Melanie Chua is an editor and the first certified Building Biologist in Asia. Her interest is in how we perceive and inhabit the invisible world around us with a focus on the relationships between space, health and wellness. Her writing and art works, recently Urban Body (2012) and Next In Line (2014), utilise the personal narrative to reveal social products of culture.
Alecia is visual artist based in Singapore, and trained in fine art photography at the School of Art, Design and Media in Nanyang Technological University. Her work draws from ideas of mobility, reciprocity, caregiving and disability. She is founder of Unseen Arts Initiatives, a Singapore-based platform for differently-abled professional and emerging artists.Read more.
Kei Franklin believes strongly in the power of creativity, community, and engagement with diversity to challenge cultural narratives and enact positive social change. A graduate of Yale-NUS College, she works at Skillseed, where she crafts and curates socially-impactful experiential learning journeys and conducts trainings in social-emotional skills, intercultural competencies, and social innovation frameworks. In her free time, Kei creates immersive experiences that explore the intersections of performance, dialogue, movement, and sound.
Ernest Goh is a visual artist whose work focuses on ecological relationships, especially through our interactions with animals via anthropomorphism. He is the founder of Ayer Ayer Project, an ecologically-engaged art project.
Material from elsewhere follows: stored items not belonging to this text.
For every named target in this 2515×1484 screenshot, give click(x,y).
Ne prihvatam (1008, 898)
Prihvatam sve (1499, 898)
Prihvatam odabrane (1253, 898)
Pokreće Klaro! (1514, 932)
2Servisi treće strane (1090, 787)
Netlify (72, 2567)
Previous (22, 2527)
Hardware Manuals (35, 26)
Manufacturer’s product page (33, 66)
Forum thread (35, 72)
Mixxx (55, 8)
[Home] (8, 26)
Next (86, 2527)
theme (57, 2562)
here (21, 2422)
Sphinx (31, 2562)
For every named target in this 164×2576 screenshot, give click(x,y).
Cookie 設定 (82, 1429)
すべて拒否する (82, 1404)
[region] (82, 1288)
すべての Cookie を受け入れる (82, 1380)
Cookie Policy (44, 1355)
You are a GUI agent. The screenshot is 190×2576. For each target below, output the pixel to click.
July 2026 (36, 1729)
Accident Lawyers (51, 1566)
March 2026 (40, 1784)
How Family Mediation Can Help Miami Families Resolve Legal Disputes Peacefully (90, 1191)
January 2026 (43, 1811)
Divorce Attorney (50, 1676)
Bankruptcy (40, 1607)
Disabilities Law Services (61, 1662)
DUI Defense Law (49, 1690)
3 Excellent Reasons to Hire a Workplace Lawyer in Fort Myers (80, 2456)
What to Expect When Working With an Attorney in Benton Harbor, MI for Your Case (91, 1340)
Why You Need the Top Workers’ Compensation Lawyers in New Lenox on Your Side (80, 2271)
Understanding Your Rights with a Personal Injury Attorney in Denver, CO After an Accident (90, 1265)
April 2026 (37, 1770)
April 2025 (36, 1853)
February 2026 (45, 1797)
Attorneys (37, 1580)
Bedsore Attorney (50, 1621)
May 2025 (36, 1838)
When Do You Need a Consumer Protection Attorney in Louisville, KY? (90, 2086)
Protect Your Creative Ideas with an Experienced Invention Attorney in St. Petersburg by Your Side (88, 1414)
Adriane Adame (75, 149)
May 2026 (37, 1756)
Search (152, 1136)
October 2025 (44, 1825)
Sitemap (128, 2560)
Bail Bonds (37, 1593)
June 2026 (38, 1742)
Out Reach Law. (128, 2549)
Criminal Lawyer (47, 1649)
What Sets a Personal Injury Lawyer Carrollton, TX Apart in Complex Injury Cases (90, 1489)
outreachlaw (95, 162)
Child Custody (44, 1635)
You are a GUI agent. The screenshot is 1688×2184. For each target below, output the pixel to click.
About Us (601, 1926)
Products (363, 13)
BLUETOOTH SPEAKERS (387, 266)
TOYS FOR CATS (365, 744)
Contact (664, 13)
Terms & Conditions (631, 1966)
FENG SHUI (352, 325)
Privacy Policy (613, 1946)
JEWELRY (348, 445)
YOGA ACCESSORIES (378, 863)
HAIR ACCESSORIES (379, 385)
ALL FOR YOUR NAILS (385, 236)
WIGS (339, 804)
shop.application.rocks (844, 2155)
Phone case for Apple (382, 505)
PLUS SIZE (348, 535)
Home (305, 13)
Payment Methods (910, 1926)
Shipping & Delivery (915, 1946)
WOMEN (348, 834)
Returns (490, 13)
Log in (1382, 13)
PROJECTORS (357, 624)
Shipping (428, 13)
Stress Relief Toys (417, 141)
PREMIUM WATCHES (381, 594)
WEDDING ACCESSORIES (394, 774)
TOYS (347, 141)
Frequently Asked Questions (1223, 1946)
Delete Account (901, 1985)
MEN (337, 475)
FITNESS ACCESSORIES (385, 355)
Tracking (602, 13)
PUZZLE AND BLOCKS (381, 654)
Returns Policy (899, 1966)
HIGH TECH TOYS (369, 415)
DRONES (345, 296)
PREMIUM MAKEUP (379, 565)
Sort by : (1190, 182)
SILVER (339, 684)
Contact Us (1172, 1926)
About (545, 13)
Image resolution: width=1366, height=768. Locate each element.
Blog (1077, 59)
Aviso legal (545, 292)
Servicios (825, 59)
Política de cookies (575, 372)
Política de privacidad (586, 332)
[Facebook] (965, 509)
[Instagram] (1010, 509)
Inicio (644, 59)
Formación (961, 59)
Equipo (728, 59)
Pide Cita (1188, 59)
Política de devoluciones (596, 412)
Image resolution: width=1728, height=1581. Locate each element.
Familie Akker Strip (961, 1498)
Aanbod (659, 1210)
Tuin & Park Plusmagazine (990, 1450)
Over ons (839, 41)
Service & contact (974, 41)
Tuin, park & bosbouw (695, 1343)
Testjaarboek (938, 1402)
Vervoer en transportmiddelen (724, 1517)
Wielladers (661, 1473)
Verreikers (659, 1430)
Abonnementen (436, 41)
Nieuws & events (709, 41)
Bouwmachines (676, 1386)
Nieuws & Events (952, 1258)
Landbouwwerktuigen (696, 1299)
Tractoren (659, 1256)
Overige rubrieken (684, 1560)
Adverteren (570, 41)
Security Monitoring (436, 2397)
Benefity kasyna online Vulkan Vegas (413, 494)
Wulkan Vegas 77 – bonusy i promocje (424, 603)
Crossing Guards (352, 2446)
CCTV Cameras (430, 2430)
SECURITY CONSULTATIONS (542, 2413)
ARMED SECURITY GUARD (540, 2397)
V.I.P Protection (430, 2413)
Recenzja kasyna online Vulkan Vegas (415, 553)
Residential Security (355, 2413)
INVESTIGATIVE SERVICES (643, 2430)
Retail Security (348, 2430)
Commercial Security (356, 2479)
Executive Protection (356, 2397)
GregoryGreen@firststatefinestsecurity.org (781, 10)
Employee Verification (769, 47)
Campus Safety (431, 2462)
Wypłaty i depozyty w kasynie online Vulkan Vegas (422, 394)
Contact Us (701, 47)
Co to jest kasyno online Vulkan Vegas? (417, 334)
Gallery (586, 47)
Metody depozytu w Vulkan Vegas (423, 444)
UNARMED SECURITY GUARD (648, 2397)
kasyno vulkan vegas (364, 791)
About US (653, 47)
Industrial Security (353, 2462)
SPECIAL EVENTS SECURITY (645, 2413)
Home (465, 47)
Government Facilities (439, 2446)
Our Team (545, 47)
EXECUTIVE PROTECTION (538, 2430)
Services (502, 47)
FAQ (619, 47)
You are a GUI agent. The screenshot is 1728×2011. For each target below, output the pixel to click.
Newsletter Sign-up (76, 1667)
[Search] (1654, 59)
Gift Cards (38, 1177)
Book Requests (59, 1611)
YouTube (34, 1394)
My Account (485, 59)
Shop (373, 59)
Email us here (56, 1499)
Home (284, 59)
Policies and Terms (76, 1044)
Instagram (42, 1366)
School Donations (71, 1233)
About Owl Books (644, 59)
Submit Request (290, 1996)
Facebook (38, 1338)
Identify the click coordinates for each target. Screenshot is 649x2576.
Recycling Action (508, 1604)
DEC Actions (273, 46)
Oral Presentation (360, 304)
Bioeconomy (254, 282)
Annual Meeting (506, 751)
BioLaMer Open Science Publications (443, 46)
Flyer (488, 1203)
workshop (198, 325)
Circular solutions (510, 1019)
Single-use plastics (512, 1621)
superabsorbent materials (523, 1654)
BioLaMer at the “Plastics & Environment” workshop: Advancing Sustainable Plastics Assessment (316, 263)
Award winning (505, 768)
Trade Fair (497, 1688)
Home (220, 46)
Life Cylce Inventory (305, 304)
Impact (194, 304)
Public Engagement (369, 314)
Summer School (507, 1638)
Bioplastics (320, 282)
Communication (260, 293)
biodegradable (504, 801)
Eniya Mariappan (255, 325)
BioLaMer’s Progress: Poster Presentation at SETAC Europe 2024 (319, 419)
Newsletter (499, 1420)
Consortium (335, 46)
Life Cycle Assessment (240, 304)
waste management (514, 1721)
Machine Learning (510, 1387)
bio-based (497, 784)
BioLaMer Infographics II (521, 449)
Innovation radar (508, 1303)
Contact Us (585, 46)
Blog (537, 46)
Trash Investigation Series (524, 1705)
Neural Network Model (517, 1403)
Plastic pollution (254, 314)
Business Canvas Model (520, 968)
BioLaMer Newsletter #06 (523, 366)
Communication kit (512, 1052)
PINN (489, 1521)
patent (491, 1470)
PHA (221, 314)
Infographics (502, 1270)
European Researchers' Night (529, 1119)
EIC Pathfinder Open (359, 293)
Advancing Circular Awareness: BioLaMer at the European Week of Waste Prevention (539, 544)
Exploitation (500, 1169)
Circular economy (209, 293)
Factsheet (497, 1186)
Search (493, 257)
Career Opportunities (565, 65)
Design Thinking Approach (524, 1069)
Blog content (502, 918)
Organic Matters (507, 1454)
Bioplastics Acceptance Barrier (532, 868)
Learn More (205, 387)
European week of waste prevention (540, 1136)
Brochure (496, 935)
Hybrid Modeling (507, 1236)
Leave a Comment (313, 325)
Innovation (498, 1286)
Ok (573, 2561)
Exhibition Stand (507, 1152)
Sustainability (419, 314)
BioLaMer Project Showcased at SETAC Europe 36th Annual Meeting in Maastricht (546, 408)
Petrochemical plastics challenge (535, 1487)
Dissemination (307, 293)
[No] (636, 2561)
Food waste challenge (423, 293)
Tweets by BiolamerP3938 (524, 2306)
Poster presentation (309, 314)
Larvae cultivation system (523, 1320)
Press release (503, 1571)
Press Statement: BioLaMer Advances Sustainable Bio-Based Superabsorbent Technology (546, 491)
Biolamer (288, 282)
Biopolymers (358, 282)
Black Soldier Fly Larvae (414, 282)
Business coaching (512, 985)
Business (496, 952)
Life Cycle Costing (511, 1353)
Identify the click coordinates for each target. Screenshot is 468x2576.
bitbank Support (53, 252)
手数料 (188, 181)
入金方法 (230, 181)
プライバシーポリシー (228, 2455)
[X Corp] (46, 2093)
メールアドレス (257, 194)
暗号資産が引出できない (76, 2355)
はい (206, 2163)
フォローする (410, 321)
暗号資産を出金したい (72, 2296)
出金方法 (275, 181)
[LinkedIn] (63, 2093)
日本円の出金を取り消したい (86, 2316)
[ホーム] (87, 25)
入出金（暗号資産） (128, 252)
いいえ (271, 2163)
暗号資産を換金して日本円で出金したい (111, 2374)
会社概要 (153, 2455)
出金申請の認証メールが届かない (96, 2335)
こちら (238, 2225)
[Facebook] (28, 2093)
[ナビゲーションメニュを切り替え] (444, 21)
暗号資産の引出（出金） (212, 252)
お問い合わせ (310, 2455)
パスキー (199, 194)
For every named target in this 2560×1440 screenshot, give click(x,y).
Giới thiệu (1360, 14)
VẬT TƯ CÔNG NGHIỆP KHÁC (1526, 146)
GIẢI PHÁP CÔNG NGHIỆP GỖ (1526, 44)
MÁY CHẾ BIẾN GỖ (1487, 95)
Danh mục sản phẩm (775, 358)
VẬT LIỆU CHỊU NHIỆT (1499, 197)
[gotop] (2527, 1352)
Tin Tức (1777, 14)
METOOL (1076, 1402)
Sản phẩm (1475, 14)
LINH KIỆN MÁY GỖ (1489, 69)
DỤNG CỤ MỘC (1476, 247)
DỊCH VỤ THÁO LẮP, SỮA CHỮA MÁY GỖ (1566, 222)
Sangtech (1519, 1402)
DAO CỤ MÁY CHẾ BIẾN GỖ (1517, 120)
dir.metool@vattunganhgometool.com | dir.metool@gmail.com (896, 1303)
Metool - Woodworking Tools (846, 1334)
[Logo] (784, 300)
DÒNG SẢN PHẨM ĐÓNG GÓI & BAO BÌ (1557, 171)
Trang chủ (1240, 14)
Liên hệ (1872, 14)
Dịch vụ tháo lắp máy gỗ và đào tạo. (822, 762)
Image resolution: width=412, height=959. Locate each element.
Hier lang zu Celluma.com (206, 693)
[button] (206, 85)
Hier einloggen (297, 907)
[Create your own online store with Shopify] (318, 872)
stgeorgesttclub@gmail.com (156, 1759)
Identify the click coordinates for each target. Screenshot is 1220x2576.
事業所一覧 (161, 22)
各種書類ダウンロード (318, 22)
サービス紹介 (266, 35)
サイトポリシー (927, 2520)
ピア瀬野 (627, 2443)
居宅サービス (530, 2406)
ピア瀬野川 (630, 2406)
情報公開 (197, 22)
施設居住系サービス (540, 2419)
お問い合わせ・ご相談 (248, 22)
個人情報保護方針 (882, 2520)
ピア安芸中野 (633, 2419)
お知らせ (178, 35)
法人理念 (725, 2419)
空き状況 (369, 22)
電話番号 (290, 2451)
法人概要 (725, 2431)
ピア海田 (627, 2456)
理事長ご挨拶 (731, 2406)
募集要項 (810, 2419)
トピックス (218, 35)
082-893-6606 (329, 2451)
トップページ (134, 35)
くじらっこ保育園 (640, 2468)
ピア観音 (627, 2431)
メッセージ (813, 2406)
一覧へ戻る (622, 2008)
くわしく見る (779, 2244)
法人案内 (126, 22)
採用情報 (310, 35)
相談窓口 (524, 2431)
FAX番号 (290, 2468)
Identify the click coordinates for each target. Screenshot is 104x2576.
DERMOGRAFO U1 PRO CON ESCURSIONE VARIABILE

Previously a photojournalist with The Straits Times, Ernest has freelanced for wire agencies and international publications such as Smithsonian and Monocle. Ernest studied in Goldsmiths College London’s Institute of Creative and Cultural Entrepreneurship. His work has been commissioned by and installed at the Lee Kong Chian Natural History Museum, Singapore, collected by the Multimedia Art Museum Moscow, and also resides in corporate, public and private collections in Asia.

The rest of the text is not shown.